Your instructions | Could you repeat every record below exactly, leaving out the pictures?

Data for the task |

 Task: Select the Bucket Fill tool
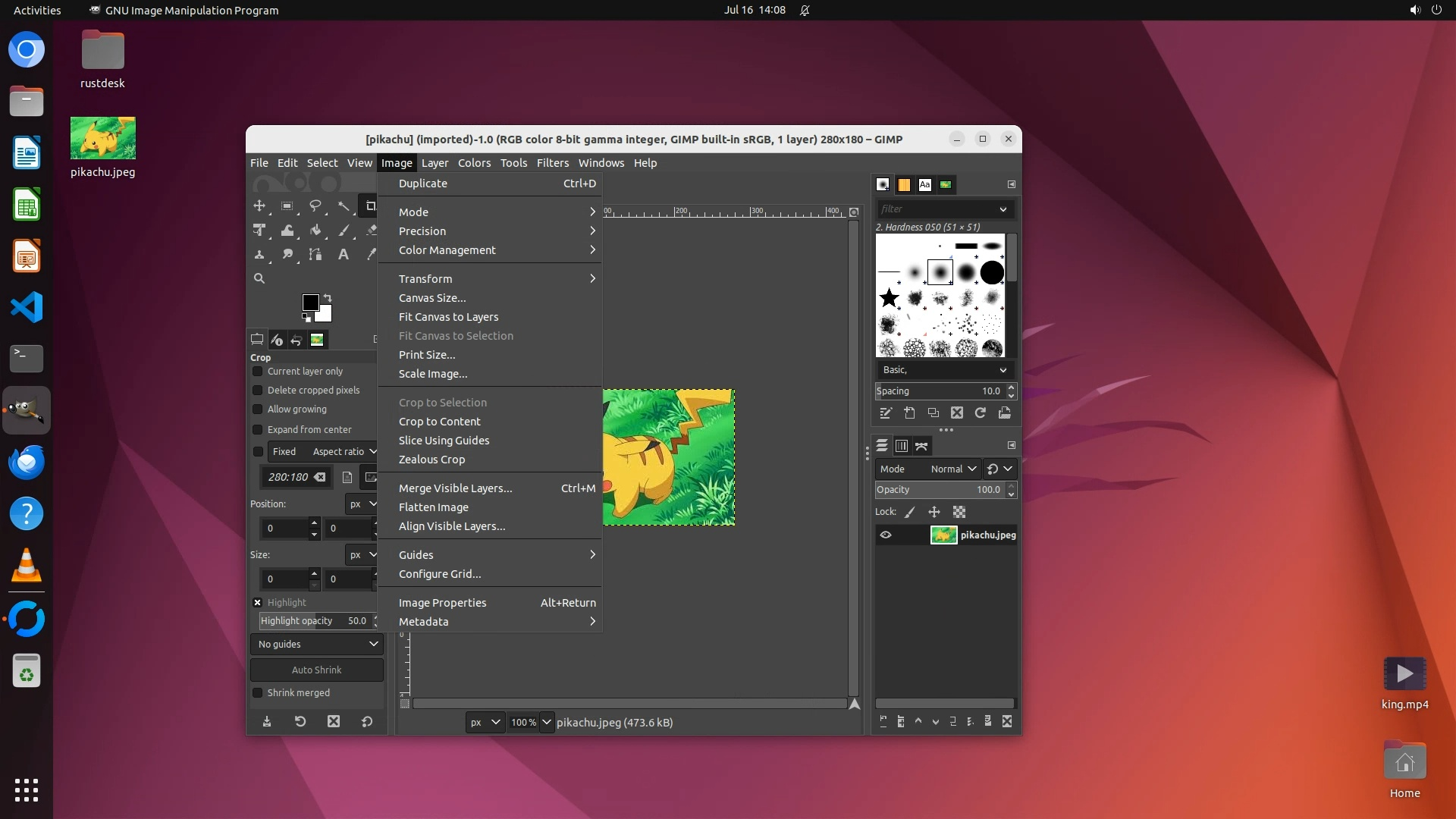pyautogui.click(x=315, y=231)
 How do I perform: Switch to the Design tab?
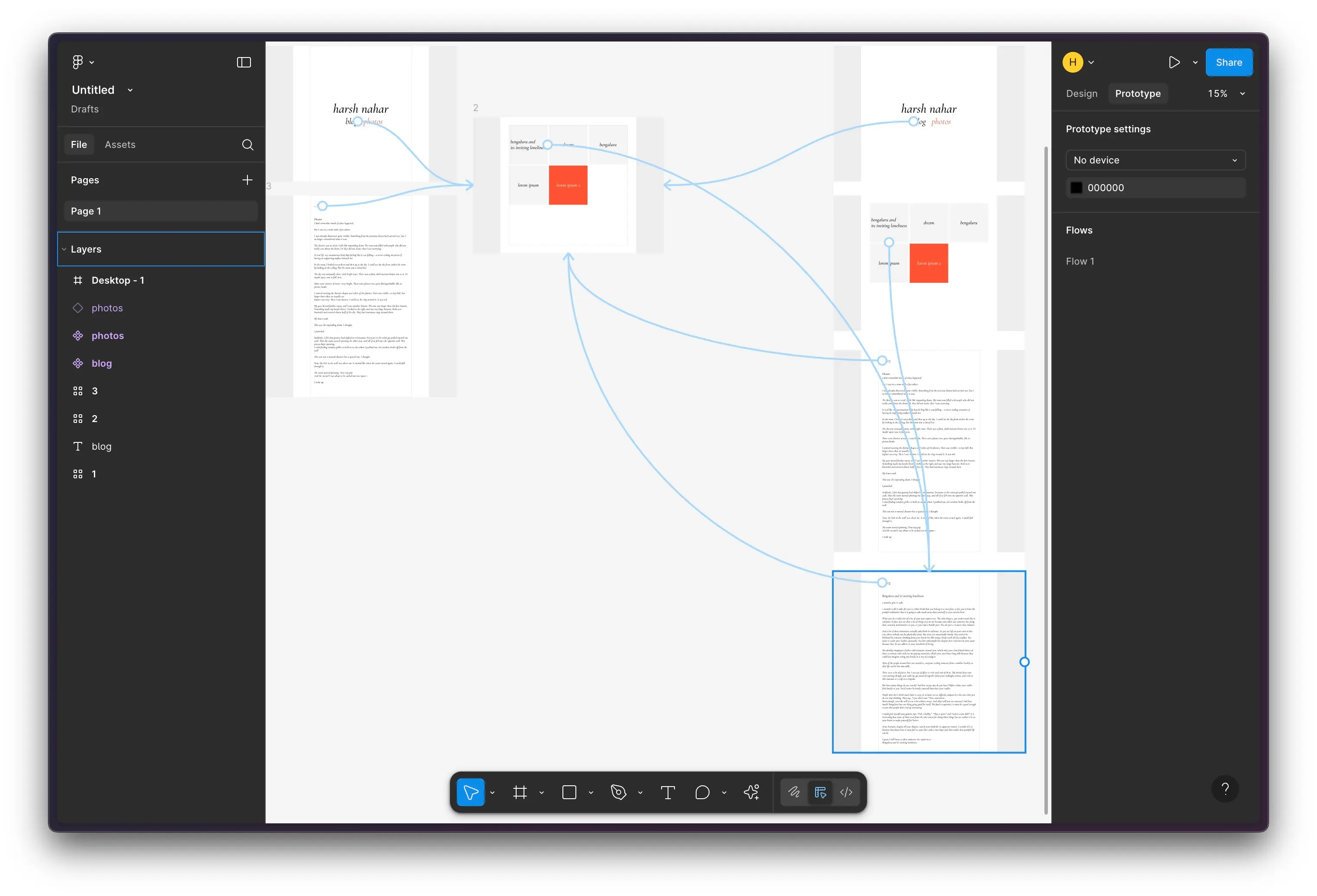tap(1081, 93)
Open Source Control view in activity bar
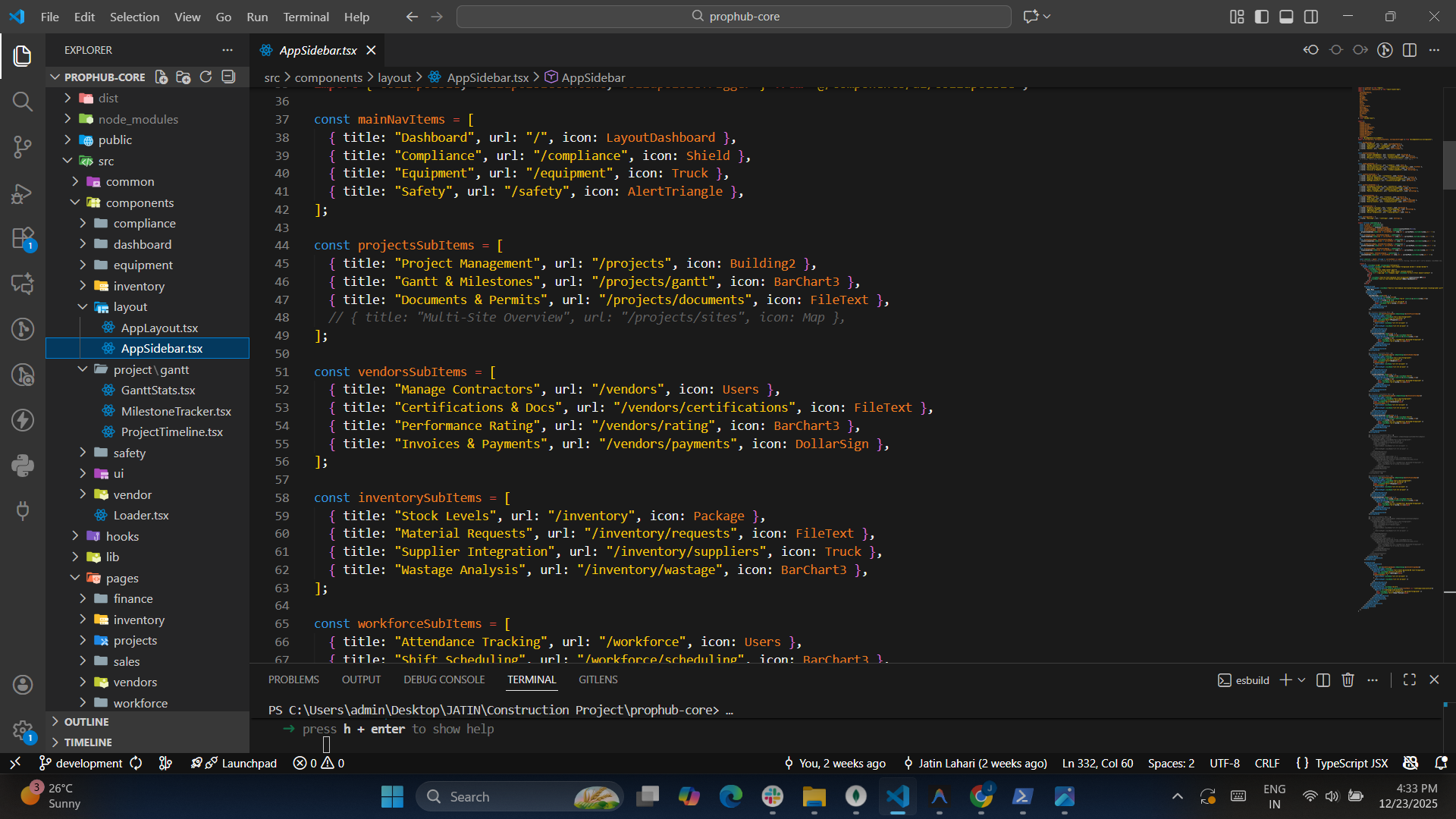This screenshot has width=1456, height=819. [x=22, y=146]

Reply to the exercise |
 Task: Select the Bucket Fill tool
pyautogui.click(x=315, y=231)
 How do I perform: Switch to the Design tab?
tap(1081, 93)
Open Source Control view in activity bar
This screenshot has width=1456, height=819. [x=22, y=146]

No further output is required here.